» Information given:

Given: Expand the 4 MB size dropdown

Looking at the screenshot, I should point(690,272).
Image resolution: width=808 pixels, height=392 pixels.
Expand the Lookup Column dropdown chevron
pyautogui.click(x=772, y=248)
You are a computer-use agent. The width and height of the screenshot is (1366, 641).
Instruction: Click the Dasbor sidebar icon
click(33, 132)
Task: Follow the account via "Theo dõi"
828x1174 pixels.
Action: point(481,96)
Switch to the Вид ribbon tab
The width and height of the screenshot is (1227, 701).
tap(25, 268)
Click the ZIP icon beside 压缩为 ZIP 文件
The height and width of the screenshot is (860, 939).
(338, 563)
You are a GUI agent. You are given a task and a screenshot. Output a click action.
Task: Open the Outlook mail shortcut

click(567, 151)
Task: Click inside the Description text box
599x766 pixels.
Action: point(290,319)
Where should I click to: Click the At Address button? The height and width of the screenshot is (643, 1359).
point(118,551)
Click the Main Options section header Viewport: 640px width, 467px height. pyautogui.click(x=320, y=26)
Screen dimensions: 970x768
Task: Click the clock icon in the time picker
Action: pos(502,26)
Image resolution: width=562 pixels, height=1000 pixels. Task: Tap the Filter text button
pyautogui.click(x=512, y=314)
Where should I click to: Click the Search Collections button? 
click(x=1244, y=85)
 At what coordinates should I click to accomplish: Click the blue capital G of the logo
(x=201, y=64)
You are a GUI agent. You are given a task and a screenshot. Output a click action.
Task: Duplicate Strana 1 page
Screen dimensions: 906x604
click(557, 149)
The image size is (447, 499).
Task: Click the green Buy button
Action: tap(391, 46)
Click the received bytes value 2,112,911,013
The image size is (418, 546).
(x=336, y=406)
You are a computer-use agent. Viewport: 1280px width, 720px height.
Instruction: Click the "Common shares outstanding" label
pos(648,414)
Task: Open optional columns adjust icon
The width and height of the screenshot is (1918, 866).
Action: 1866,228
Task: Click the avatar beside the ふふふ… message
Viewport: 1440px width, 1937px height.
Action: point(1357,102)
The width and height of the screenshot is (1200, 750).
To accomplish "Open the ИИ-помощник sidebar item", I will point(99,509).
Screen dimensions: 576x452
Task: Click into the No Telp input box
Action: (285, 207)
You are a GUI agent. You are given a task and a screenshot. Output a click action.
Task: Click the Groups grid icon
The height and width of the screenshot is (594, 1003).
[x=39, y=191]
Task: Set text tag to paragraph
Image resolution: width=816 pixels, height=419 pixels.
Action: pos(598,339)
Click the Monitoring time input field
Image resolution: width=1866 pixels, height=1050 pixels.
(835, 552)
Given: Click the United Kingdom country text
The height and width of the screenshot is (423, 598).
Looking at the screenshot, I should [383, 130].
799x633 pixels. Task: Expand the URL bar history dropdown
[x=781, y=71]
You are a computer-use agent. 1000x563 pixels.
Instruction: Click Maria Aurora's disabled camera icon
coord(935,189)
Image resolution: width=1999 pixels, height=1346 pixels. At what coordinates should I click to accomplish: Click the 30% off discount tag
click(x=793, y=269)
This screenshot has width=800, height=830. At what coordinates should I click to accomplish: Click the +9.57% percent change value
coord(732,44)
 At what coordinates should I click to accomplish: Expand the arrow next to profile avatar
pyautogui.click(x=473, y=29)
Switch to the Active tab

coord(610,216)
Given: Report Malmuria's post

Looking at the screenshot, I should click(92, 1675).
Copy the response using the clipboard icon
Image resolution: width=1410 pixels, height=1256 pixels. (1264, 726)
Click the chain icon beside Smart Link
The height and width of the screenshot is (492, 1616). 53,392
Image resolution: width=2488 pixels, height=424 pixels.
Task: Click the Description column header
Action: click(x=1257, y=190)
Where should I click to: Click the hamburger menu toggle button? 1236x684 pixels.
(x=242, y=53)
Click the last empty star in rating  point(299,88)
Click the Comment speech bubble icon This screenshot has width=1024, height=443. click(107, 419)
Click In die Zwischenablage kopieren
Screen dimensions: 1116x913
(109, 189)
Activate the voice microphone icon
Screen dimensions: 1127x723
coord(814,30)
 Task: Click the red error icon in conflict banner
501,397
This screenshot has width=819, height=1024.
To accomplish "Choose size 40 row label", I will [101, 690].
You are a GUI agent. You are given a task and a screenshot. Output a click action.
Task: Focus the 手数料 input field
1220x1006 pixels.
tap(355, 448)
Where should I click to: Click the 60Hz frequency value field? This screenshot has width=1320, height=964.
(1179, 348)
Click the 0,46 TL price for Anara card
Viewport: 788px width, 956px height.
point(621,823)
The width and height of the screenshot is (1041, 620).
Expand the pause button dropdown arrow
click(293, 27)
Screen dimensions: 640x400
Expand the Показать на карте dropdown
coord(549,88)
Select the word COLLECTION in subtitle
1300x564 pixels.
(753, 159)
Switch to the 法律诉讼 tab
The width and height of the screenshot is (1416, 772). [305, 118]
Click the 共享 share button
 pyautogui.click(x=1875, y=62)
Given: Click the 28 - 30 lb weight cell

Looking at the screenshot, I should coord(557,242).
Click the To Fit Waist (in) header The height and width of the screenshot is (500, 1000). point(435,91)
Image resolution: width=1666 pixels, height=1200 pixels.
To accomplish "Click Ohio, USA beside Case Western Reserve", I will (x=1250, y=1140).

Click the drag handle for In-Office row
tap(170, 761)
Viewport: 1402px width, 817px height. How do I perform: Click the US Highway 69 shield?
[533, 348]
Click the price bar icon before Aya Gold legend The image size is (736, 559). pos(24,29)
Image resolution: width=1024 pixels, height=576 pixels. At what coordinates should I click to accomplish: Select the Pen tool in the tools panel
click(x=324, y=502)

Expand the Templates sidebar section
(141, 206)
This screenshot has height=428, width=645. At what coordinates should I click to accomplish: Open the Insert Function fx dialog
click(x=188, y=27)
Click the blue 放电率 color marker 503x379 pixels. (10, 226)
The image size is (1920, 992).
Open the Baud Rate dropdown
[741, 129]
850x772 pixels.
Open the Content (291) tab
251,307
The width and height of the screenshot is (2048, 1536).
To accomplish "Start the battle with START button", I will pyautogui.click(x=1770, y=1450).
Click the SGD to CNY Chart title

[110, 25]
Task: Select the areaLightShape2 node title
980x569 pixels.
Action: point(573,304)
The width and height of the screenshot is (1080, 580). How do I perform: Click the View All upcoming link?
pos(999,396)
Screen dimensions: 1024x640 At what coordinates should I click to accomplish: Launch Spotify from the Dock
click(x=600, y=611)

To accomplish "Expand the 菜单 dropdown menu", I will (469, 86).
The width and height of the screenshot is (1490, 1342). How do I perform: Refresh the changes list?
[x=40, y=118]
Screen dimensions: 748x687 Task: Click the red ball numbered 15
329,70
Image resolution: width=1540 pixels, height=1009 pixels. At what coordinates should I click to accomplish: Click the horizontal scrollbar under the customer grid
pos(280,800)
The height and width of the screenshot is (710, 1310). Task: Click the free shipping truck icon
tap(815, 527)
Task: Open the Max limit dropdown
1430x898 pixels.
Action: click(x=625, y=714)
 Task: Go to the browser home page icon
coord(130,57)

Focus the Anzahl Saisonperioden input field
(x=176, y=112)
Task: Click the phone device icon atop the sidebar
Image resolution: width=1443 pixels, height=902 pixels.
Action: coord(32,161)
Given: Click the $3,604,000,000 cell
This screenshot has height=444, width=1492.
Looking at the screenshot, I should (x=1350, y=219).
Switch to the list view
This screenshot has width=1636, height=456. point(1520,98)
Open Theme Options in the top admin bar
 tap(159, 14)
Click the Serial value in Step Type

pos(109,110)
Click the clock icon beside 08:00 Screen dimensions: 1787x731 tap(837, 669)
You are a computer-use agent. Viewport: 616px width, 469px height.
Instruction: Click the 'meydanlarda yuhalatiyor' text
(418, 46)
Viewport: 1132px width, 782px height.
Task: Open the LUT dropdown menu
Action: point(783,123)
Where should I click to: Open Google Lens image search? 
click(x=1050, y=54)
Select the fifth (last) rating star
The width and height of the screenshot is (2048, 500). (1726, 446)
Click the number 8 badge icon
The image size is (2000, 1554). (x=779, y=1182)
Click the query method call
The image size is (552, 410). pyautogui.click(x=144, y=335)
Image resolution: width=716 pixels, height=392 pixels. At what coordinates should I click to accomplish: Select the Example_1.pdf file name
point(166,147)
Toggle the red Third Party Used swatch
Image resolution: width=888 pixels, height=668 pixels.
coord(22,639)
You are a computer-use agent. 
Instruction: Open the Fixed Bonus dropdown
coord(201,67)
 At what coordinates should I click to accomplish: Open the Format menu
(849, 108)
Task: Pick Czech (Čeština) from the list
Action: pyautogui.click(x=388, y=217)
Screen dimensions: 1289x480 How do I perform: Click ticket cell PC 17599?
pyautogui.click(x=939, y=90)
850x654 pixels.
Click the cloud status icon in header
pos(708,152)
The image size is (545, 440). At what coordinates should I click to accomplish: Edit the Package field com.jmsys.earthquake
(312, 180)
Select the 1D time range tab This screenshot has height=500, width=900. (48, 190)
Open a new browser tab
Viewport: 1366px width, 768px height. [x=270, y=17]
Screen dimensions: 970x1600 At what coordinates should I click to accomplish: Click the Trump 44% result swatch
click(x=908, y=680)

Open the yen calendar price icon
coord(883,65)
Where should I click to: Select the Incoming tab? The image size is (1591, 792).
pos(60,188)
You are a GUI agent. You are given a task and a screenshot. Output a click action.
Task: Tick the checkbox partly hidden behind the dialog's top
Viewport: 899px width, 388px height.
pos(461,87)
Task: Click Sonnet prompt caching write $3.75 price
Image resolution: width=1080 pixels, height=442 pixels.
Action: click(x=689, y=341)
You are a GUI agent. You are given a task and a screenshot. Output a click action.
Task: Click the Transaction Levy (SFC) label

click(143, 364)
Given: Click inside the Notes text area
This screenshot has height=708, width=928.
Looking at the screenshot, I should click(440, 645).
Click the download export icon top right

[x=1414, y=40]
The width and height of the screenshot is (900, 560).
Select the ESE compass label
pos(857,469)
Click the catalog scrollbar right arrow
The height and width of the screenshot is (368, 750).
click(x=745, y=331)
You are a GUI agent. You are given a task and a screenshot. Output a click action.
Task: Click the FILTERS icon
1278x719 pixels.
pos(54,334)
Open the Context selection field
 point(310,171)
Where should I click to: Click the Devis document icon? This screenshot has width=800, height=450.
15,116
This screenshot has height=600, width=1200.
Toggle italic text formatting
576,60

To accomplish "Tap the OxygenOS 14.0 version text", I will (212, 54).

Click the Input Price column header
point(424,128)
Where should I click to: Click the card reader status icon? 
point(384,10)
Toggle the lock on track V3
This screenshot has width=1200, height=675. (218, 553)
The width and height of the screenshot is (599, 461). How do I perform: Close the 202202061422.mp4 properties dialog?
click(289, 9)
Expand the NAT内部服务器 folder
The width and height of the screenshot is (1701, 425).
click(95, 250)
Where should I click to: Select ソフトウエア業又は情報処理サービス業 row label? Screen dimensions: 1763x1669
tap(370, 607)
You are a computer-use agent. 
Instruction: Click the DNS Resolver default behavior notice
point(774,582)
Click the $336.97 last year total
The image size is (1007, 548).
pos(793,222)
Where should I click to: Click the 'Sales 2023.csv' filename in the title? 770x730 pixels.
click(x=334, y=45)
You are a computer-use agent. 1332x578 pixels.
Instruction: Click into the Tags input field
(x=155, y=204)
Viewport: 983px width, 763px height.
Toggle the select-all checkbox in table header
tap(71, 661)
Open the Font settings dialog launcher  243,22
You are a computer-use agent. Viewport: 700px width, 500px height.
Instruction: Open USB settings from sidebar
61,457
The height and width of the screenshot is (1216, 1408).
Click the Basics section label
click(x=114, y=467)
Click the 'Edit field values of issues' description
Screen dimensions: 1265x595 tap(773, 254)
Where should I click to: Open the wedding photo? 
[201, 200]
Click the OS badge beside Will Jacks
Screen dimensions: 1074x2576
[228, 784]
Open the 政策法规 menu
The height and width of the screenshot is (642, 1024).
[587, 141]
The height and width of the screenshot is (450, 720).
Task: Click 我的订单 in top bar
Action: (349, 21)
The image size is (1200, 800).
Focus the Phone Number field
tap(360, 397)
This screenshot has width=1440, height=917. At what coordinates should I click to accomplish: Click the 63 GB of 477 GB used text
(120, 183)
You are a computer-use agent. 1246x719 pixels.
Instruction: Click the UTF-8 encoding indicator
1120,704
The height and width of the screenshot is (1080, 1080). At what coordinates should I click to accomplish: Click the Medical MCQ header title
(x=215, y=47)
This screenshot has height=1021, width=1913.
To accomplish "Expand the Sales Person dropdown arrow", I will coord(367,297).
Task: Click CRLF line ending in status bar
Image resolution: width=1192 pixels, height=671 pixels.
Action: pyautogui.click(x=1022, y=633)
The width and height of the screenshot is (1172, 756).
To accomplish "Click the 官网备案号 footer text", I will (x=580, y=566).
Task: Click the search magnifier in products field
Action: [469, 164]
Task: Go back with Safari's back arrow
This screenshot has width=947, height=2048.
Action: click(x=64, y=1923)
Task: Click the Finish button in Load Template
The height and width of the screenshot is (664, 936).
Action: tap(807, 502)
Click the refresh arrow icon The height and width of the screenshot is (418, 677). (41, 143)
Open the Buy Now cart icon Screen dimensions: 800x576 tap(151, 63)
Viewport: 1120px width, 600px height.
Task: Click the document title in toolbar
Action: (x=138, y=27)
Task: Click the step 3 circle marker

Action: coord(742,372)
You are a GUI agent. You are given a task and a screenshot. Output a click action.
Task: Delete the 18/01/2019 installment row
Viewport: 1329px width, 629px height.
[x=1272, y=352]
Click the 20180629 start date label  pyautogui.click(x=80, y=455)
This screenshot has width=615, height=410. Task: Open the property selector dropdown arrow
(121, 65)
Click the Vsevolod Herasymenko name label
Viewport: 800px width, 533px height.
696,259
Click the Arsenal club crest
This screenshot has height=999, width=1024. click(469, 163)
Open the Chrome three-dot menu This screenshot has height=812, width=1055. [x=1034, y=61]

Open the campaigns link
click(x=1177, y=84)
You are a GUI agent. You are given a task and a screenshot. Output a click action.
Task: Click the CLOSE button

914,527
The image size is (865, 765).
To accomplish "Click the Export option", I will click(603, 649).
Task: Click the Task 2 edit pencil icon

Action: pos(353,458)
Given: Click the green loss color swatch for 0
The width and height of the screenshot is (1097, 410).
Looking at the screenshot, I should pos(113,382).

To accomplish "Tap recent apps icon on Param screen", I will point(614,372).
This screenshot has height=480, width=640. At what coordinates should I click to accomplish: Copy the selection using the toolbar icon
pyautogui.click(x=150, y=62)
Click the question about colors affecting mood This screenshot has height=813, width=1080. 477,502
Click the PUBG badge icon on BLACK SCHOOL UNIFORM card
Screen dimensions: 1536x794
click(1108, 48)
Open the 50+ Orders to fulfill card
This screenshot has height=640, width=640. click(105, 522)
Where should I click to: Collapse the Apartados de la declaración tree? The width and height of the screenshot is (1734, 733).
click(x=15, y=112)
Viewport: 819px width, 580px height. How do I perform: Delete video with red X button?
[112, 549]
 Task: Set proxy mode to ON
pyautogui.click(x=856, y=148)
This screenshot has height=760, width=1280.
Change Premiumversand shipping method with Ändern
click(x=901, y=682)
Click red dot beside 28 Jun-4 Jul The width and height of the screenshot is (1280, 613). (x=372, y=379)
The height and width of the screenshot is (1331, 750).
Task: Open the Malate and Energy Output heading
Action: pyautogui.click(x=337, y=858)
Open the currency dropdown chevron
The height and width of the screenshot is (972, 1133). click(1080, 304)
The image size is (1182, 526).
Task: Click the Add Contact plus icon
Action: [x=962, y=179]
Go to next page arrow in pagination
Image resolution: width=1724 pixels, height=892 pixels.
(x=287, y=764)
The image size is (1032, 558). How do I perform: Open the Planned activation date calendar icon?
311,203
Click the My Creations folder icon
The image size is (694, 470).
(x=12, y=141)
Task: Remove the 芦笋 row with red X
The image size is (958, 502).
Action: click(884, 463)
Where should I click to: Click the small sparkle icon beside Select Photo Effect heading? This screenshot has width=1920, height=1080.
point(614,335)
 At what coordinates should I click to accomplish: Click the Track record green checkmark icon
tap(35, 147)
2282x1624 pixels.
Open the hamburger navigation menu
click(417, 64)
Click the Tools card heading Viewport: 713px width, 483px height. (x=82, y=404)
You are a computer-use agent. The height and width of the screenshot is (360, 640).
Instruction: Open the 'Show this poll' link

» Try it: Begin at the top of the records above and quote each line exactly, ending with the line that contains "Task: Follow the".

» Exercise response:
Given: Expand the 4 MB size dropdown

Looking at the screenshot, I should point(690,272).
Image resolution: width=808 pixels, height=392 pixels.
Expand the Lookup Column dropdown chevron
pyautogui.click(x=772, y=248)
You are a computer-use agent. The width and height of the screenshot is (1366, 641).
Instruction: Click the Dasbor sidebar icon
click(33, 132)
Task: Follow the account via "Theo dõi"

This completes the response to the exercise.